Lost in Second-Hand Bookstores

          Another second-hand bookstore appears on our stroll down Latrobe Terrace, and I enter helplessly.  I’ve been on a hunt for the infamous Kon-Tiki by Thor Heyerdahl, and since I’ve found no luck on the Kindle store or in the major chains, it’s these little stores that I now turn to in my search. I hear it’s one mother of an expedition novel.

          I scan the interior eagerly, then hone into possible sections, relishing the task.  There are so many titles to savour, so many crackling spines to trace.  Eventually, I realise that it’s more practical if I bring my inquiry straight to the shopkeeper.  “It’s a very old book,” I add politely, almost apologetically. Almost beseeching them to dig a little deeper into their armamentarium.  I get a thrill when their eyes light up in recognition, and they start to describe the cover, the Scandinavian moniker rolling effortlessly off their tongue. So far, though, no one has been able to help me locate it. More often than not, I still go on browsing. I keep thinking that I’ll make an incredible find.  I envision picking it up, and rehearse how triumphant I would feel.  Little pleasures.

          I had come across the title on daytime television. When it’s not the Real Housewives of New York City, or the Shark Navigator Vacuum, or Entertainment Tonight making me roll my eyes with their special exclusive feature: ex-CIA interrogator giving his two cents on the latest human tragedy, some of the sound waves and images that come out of that dratted box do actually hold a portion of value or interest. “Kon-Tiki,” the movie, is about to be released.  There was a boat on open seas, then the camera dipped underneath and I saw a flash of the most beautiful sight on Earth, the whale shark. Gliding close to the surface, its blue skin deepening around the glowing white spots.  Based on a book, which was based on a true story.  How could I not be intrigued?

          My online search turned up over-priced hardcover editions from overseas sources, as well as a handful of other titles on various expeditions by the same intrepid author, each one as exciting as the next.  The Kon-Tiki itself was a balsawood raft used in a daring experiment to prove that it was possible for present day Polynesians to have originated from South America, as opposed to the popular theory that they had come by boat from South East Asia.  Here and there were short previews of the books, which gave me a sense of this extraordinary person, and the life that he forged on the back of good, honest curiosity.

And as a bookworm unable to swim, I went in 1937 to Polynesia to live for a year on the jungle island Fatu Hiva, severed from contact with the outside world.

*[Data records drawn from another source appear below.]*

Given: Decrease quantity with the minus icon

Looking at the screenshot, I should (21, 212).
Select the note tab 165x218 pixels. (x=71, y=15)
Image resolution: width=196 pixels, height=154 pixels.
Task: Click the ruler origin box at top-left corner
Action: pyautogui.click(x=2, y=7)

          The realms of possibilities suddenly opened wide for me in a space that is somewhere inside of my chest, for here was a man with ambitions so grand, taking on the unknown and then writing about it with a smile, and here I was, little me, a bookworm most able to swim!!  From that moment a little bit of sunburst has been dancing within my ribs, and I’m looking forward to finding this awesome book.

          I may not have found what I’m looking for – yet – but crouched beside those rows of books, head cocked to one side to read the titles off the vertical spines, I have found an environment which is blissful to be a part of.  By walking into a second-hand bookstore, the trappings of the unsatisfactory world that I had entered with dissipate as I stand between the shelves, humbled by the noble knowledge carried in these books.  Petty arguments, uncertain plans, the horror of violence.  A difficult conversation, worrying about fish in the sea, that twisted knot that’s hurting.  They start to go away.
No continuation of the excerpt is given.